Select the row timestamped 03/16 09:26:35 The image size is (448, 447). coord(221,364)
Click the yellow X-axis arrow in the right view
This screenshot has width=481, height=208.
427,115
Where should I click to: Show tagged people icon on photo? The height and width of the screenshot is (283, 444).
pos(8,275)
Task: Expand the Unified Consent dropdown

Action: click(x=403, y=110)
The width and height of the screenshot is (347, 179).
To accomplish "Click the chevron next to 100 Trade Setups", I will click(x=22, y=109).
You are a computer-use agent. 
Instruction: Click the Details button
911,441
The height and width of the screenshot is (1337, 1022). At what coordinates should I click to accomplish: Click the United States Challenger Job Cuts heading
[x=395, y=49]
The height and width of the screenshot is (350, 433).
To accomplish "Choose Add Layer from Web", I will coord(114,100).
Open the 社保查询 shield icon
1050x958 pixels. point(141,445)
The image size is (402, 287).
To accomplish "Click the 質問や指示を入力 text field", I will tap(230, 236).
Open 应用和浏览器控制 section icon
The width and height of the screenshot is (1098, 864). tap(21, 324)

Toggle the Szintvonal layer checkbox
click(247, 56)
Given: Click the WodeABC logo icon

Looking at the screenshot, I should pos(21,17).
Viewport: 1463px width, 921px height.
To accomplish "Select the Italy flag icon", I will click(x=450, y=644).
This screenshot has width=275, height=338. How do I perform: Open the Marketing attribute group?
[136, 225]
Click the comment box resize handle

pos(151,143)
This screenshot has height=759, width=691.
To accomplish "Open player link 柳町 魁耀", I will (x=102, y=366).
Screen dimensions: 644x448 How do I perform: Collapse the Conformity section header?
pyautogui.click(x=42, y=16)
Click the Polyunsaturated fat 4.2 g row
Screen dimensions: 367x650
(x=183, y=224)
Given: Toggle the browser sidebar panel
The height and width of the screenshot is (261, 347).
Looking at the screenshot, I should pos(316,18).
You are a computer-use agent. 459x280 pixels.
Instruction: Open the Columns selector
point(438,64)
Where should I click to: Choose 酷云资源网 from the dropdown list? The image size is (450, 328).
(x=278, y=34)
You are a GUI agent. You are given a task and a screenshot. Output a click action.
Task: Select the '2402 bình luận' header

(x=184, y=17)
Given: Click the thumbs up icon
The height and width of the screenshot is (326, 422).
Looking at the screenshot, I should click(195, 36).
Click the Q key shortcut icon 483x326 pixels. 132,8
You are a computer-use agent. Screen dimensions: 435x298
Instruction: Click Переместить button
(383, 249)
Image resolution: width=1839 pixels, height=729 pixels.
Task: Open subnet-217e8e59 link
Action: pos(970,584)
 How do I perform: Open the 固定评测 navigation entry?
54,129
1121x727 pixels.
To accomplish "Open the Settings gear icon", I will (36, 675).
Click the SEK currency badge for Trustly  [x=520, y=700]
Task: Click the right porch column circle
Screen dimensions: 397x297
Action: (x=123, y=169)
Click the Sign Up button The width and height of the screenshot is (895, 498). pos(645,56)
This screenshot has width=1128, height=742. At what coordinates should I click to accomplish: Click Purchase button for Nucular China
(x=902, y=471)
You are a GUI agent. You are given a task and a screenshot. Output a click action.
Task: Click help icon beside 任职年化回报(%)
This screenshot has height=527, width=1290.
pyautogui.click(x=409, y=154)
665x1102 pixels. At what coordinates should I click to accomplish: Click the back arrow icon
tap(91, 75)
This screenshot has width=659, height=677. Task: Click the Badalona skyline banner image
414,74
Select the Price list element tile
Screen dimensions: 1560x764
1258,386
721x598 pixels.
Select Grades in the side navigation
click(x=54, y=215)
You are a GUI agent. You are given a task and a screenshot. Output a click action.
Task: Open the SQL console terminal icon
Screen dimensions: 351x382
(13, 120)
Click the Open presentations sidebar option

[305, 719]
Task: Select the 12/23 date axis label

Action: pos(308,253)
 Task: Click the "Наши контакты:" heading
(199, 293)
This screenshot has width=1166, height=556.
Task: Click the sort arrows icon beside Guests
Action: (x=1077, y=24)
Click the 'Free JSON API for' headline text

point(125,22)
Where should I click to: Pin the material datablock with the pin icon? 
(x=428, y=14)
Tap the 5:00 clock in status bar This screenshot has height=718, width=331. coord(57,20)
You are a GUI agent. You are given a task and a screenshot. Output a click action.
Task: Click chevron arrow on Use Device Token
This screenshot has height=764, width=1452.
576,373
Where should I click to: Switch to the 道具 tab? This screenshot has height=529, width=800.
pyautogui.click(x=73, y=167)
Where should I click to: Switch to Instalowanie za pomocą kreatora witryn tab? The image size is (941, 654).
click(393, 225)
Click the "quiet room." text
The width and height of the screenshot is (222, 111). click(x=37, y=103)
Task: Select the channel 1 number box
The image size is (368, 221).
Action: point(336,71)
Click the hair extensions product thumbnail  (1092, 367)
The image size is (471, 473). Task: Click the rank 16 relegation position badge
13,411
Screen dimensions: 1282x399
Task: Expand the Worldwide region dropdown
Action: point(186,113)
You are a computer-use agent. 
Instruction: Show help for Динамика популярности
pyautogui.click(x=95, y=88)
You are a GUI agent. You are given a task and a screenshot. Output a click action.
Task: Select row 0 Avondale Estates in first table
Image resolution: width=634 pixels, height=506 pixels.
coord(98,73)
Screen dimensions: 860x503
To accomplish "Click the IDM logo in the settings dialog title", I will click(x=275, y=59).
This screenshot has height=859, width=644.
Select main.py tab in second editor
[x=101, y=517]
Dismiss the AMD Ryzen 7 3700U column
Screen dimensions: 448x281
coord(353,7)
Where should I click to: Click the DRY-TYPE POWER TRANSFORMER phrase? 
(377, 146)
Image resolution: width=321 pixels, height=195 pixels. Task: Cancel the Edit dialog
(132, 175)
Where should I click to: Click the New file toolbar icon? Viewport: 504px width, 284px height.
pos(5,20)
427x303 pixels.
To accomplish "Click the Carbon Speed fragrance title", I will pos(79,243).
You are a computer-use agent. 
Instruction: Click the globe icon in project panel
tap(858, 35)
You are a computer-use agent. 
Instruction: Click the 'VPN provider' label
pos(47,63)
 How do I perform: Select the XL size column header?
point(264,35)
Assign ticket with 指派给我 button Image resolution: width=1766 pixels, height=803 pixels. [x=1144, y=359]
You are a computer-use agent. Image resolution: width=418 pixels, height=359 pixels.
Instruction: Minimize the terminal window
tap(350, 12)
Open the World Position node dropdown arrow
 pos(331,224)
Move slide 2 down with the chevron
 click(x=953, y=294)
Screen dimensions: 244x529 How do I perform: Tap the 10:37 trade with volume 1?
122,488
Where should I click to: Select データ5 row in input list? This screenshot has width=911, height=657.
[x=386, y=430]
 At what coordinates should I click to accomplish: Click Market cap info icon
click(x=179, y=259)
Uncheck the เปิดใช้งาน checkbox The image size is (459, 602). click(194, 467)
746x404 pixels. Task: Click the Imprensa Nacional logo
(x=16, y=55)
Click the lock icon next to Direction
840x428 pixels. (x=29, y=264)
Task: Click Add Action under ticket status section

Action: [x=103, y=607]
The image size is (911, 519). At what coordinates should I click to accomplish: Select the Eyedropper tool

◆ Task objective
Could you return exactly the stretch of the data above that starts at the line with "This screenshot has height=764, width=1452." and ends at the line with "Click the hair", both lines included?

◆ Task result
This screenshot has height=764, width=1452.
576,373
Where should I click to: Switch to the 道具 tab? This screenshot has height=529, width=800.
pyautogui.click(x=73, y=167)
Where should I click to: Switch to Instalowanie za pomocą kreatora witryn tab? The image size is (941, 654).
click(393, 225)
Click the "quiet room." text
The width and height of the screenshot is (222, 111). click(x=37, y=103)
Task: Select the channel 1 number box
The image size is (368, 221).
Action: point(336,71)
Click the hair extensions product thumbnail  (1092, 367)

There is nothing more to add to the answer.